BEGIN RECORDS PROVIDED
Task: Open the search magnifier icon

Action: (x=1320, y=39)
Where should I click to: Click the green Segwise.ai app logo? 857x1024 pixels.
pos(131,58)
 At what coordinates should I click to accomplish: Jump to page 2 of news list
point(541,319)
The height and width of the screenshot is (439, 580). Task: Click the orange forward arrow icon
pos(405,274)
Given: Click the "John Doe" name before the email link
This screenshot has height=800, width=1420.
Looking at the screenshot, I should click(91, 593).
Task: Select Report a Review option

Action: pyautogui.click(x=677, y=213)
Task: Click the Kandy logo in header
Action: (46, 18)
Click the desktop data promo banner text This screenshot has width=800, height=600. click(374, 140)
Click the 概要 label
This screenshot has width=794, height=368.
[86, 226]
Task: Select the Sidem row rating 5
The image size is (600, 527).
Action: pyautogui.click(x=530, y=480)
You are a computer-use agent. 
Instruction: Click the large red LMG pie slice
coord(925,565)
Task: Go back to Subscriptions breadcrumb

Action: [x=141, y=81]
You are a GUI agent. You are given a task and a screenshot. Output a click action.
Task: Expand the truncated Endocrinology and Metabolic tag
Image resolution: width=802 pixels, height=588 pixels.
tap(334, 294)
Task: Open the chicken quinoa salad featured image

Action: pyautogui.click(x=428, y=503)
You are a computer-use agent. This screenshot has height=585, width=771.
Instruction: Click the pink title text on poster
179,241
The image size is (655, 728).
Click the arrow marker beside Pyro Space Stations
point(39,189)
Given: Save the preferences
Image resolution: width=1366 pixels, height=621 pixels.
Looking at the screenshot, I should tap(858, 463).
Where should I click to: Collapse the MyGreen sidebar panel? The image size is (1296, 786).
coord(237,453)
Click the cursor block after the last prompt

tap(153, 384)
END RECORDS PROVIDED
TASK TO CARRY OUT: The data must be retyped in full, exactly as it reads.

EXERCISE RESULT:
Task: Open the search magnifier icon

Action: (x=1320, y=39)
Where should I click to: Click the green Segwise.ai app logo? 857x1024 pixels.
pos(131,58)
 At what coordinates should I click to accomplish: Jump to page 2 of news list
point(541,319)
The height and width of the screenshot is (439, 580). Task: Click the orange forward arrow icon
pos(405,274)
Given: Click the "John Doe" name before the email link
This screenshot has height=800, width=1420.
Looking at the screenshot, I should click(91, 593).
Task: Select Report a Review option

Action: pyautogui.click(x=677, y=213)
Task: Click the Kandy logo in header
Action: (46, 18)
Click the desktop data promo banner text This screenshot has width=800, height=600. click(374, 140)
Click the 概要 label
This screenshot has width=794, height=368.
[86, 226]
Task: Select the Sidem row rating 5
The image size is (600, 527).
Action: pyautogui.click(x=530, y=480)
You are a computer-use agent. 
Instruction: Click the large red LMG pie slice
coord(925,565)
Task: Go back to Subscriptions breadcrumb

Action: [x=141, y=81]
You are a GUI agent. You are given a task and a screenshot. Output a click action.
Task: Expand the truncated Endocrinology and Metabolic tag
Image resolution: width=802 pixels, height=588 pixels.
tap(334, 294)
Task: Open the chicken quinoa salad featured image

Action: pyautogui.click(x=428, y=503)
You are a computer-use agent. This screenshot has height=585, width=771.
Instruction: Click the pink title text on poster
179,241
The image size is (655, 728).
Click the arrow marker beside Pyro Space Stations
point(39,189)
Given: Save the preferences
Image resolution: width=1366 pixels, height=621 pixels.
Looking at the screenshot, I should tap(858, 463).
Where should I click to: Collapse the MyGreen sidebar panel? The image size is (1296, 786).
coord(237,453)
Click the cursor block after the last prompt

tap(153, 384)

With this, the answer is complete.